Extracted data
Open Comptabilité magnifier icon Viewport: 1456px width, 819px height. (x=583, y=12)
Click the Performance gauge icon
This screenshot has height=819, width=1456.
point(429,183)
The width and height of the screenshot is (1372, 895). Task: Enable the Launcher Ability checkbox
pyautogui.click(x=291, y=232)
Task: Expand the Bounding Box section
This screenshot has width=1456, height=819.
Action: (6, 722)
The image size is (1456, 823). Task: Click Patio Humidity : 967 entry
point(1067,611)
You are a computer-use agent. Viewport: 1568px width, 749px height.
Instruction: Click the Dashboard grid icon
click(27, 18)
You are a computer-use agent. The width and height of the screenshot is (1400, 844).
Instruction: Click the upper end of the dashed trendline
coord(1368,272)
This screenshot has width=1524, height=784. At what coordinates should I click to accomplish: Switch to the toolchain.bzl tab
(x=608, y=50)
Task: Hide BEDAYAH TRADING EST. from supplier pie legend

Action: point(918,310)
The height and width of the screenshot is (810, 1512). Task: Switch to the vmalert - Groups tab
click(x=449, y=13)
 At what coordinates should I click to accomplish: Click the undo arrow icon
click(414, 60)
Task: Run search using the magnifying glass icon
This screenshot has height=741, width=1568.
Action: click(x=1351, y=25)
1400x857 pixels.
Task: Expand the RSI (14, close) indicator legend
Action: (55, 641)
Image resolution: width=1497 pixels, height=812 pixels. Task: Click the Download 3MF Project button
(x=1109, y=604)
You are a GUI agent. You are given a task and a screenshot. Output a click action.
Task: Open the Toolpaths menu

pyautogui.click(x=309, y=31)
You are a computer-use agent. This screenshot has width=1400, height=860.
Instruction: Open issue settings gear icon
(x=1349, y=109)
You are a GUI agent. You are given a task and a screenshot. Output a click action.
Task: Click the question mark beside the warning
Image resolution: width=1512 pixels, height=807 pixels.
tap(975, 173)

Task details
What lines in the material mention "computer"? Copy every one of them.

Written response
You are a computer-use agent. Viewport: 1568px width, 749px height.
You are a computer-use agent. The width and height of the screenshot is (1400, 844).
You are a computer-use agent. This screenshot has width=1400, height=860.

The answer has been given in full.